The FBI yesterday arrested a 21-year-old Bangladeshi man for attempting to blow up the Federal Reserve Bank of New York in a case that offers a fascinating look into the undercover capabilities of the New York Police Department and the FBI, whose undercover agents convinced the man that they were helping him with his terrorist plot.

Quazi Mohammad Rezwanul Ahsan Nafis was charged by federal prosecutors in Brooklyn with conspiring to blow up the bank with a remote control device that would detonate what he believed was a 1,000-pound bomb inside a van parked outside the Reserve building in lower Manhattan. But in actually the detonator was fake and the bomb was a fake, having been assembled by the undercover agents working alongside Nafis at a warehouse.

Nafis arrived in the United States in January on a student visa and immediately tried to recruit people to form a terrorist cell. But one of his recruits was an FBI informer, who introduced him to an undercover FBI agent who offered to help him carry out the plot, according to court papers. The whole case sounds like an episode of “Homeland,” the dramatic Showtime series about terrorism that President Obama said was his favorite program.

Speaking of the president, Nafis talked about his desire to “attack and kill” Obama so that he could earn the respect of Al-Qaeda, but he never got a chance to put that desire into action.

Nafis was charged with conspiring to use weapons of mass destruction and providing material support to Al Qaeda and could face up to life in prison if convicted.

When Nafis arrived at Federal District Court in Brooklyn, according to the story in the New York Times “looking boyish despite his trim beard,” he quietly answered the questions of the magistrate judge, Roanne L. Mann.

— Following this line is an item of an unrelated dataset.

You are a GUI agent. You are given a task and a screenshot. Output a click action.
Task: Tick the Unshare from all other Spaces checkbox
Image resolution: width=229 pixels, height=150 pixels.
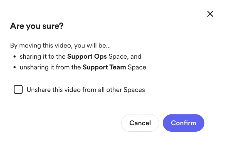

The Times story also said the Nafis case raises concerns that have been expressed in the past that the federal agents go so far in encouraging and enabling the terrorist attack that they allow the suspects to do things the wouldn’t have been able to do by themselves. In a case in 2009 that saw several men plant what they believed to be homemade bombs in front of synagogues in Riverdale, the judge in the case criticized the undercover agents for pushing to suspects into the crime. “The government made them terrorists,” the judge said.

In the Nafis case, after they parked the van containing the fake explosives, the agent and Nafis went to a nearby hotel to record Nafis making a video statement to the American people that would be broadcast after the attack.

“We will not stop until we attain victory or martyrdom,” Nafis said into the camera.

Then he picked up his fake detonator and tried to set off the bomb, calling the cellphone again and again to no avail. That was when the agents arrested him.